With that, data procurement has traditionally been viewed as a managed service. Companies hire and rely on third-party data platforms and consulting services to do the tracking, capturing, and analyzing. But is that still the case?

There is this notion that data is evolving to become much less a managed service. Data is everywhere, and at everyone’s fingertips; it is no longer confined to the walls of a research firm or agency. But what does this evolution mean for companies and the data industry at large?

What is DIY Data?

We are at a fascinating, albeit unsettling, time in which workflow procedures have been forever disrupted, and already scarce budgets and resources feel that much more crunched. This brings us to this new concept of DIY data.

Chances are that your organization today benefits from a CRM system — whether that be a well-known platform like Salesforce or HubSpot, or something more homegrown. The bottom line is: most companies today understand the value behind customer interaction data and are doing whatever they can, by whatever means, to harness it. DIY data, by definition, is the idea that organizations can collect and leverage their own data and analyze it internally to help guide future business decisions.

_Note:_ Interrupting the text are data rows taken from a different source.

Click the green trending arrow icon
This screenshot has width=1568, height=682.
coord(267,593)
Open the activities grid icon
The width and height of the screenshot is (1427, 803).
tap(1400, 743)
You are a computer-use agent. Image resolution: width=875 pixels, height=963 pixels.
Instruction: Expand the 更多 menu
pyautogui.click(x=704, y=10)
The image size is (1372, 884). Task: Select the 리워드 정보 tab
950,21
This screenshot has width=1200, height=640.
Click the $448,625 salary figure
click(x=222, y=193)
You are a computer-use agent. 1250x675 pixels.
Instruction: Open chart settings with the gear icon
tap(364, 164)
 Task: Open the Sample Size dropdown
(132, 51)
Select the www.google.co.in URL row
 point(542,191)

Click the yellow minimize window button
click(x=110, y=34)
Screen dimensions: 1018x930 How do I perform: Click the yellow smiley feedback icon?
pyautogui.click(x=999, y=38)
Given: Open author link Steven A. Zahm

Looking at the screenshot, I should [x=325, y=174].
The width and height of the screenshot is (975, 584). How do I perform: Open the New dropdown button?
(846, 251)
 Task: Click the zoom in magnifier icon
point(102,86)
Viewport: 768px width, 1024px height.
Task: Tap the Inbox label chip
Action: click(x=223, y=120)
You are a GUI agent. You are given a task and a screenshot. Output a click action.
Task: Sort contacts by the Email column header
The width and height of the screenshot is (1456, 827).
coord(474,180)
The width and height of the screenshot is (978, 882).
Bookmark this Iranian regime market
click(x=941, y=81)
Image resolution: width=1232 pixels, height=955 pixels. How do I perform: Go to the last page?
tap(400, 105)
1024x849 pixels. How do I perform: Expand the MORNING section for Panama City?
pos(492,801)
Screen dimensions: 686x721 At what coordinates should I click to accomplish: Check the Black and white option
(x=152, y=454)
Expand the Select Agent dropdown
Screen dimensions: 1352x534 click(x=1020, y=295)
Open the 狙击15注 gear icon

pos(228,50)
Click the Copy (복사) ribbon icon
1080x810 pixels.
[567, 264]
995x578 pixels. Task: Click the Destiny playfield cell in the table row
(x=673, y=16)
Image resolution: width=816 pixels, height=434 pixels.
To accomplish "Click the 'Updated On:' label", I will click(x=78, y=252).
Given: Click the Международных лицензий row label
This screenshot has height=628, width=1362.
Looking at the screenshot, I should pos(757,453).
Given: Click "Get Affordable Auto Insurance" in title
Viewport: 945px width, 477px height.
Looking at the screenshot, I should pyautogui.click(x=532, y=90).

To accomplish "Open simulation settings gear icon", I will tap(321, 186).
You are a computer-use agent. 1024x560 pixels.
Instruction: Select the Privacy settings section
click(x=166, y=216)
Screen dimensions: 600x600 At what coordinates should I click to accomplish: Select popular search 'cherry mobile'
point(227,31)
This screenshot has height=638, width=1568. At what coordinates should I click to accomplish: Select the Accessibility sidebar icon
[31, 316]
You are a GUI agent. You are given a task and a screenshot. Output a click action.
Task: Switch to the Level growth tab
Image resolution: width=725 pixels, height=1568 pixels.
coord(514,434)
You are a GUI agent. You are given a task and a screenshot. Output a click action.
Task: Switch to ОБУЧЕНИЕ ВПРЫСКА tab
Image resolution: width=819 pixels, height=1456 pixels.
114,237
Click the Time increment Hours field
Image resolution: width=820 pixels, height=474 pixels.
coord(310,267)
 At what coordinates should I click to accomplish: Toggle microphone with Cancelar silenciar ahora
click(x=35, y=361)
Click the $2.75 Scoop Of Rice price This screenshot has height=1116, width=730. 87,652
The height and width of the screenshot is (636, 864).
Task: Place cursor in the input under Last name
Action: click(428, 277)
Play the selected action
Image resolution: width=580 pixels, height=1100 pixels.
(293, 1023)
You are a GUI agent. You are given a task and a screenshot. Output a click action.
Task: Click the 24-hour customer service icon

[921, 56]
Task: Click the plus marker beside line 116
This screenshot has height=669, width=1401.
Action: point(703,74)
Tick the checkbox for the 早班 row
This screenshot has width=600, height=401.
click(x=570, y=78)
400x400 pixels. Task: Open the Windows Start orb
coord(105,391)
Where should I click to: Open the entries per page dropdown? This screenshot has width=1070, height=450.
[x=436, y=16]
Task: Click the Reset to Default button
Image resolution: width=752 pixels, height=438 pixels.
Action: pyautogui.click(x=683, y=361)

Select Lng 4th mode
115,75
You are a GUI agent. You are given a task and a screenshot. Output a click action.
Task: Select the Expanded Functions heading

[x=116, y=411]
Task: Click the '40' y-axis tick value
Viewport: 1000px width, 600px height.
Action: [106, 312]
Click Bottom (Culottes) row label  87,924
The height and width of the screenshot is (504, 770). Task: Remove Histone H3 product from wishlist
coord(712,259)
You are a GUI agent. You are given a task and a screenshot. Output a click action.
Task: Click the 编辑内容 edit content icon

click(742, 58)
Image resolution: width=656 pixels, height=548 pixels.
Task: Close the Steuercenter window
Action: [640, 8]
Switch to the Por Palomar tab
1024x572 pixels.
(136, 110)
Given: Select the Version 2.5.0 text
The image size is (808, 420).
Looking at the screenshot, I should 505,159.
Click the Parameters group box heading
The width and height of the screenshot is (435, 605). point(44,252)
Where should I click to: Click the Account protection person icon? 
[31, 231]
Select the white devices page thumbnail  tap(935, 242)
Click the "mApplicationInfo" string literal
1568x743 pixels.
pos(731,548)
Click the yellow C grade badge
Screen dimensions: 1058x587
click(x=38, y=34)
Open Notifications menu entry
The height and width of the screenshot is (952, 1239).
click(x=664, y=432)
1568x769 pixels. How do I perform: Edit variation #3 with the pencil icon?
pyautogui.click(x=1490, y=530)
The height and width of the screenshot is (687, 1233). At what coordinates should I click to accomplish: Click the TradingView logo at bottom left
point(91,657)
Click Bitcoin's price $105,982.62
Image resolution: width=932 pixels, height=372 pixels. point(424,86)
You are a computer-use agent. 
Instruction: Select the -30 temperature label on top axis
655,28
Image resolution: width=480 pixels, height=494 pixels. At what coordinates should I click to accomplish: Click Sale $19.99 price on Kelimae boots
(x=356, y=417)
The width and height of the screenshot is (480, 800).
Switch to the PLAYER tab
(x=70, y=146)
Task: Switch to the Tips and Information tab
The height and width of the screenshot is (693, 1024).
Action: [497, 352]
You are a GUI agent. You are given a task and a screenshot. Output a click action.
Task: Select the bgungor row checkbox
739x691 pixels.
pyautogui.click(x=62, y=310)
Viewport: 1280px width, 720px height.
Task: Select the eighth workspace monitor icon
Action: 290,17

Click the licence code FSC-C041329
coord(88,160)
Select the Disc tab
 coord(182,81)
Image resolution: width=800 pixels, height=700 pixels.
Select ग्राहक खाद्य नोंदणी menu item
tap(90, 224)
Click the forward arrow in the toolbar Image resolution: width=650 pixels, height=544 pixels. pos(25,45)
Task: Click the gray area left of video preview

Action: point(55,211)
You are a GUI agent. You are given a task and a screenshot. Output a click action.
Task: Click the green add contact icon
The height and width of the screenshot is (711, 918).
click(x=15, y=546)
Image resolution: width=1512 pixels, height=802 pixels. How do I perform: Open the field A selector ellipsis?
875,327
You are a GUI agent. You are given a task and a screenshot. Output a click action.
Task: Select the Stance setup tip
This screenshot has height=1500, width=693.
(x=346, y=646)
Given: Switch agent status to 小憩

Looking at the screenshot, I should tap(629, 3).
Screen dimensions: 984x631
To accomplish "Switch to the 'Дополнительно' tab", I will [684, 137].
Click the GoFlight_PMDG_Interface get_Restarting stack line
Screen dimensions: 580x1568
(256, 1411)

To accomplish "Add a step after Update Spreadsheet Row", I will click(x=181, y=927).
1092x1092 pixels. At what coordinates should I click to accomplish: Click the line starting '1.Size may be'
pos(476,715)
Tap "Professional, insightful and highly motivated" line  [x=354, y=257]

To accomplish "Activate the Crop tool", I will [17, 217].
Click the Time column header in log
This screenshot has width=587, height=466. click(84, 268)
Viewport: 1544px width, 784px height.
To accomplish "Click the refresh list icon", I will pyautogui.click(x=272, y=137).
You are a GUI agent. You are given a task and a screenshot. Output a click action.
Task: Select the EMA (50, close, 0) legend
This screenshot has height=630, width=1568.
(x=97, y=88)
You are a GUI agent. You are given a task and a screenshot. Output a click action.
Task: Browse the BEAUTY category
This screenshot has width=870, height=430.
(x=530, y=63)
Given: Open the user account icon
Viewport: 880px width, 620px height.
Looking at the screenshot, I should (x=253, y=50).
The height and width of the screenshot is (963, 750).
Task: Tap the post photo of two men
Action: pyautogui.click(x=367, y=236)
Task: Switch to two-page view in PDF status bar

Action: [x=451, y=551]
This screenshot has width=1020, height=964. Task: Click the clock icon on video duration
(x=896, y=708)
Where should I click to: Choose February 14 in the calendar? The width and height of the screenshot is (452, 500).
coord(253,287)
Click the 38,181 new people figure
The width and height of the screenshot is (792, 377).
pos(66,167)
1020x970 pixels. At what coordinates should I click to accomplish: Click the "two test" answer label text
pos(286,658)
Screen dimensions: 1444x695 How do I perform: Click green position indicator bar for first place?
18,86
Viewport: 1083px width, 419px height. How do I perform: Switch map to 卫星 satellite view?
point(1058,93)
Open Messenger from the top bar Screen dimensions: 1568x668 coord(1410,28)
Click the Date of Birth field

Today, organizations not only have the data at their fingertips, but also understand that their in-house team is going to be the group of people closest to that data, and therefore the ones in the best position to decipher it correctly. They understand the ins and outs of the data accrued; they have an inkling of what it may mean based on their past project knowledge and projections for future company growth.

Not only that, but implementing in-house data collection and analysis is more cost-effective and time-efficient. Why bucket in additional time for briefings, analysis, and reporting with an outside party if there is bandwidth to do the same in house?

Does this mean market research firms will become obsolete?

Not exactly. They, too, are going through a disruptive period — one in which ResTech, or research technology, is now top of mind. Technology is modernizing traditional market research practices, and by leveraging automation software or other advanced tools to facilitate research, platforms, agencies, and brands are able to target, deliver, and analyze their insights initiatives more quickly.

Businesses can extract specific data to pinpoint shifting sentiments and capture how their target audience demographic is feeling at any given moment, something that has emerged as a critical need in recent months.

Both in-house teams and research partners benefit from embracing new approaches to getting the consumer insights they are after. Flexibility is greater as turnaround times and overall cost of projects improve without sacrificing accuracy and quality. The proliferation of DIY data and transformation of the market research industry is clearing the path for a future with greater access to valuable information for all.

Where does the future of data as a service lie?

Data is more readily available when accessed through software. Therefore, the future of data as a service relies on continued developments in technology — through software’s ability to “DIY” data and make it more readily available at a person’s, any person’s, fingertips.

With data being truly everywhere, change is on the horizon for nearly every industry. And, no matter how businesses ultimately harness and analyze data moving forward, they must remember to view data as their compass.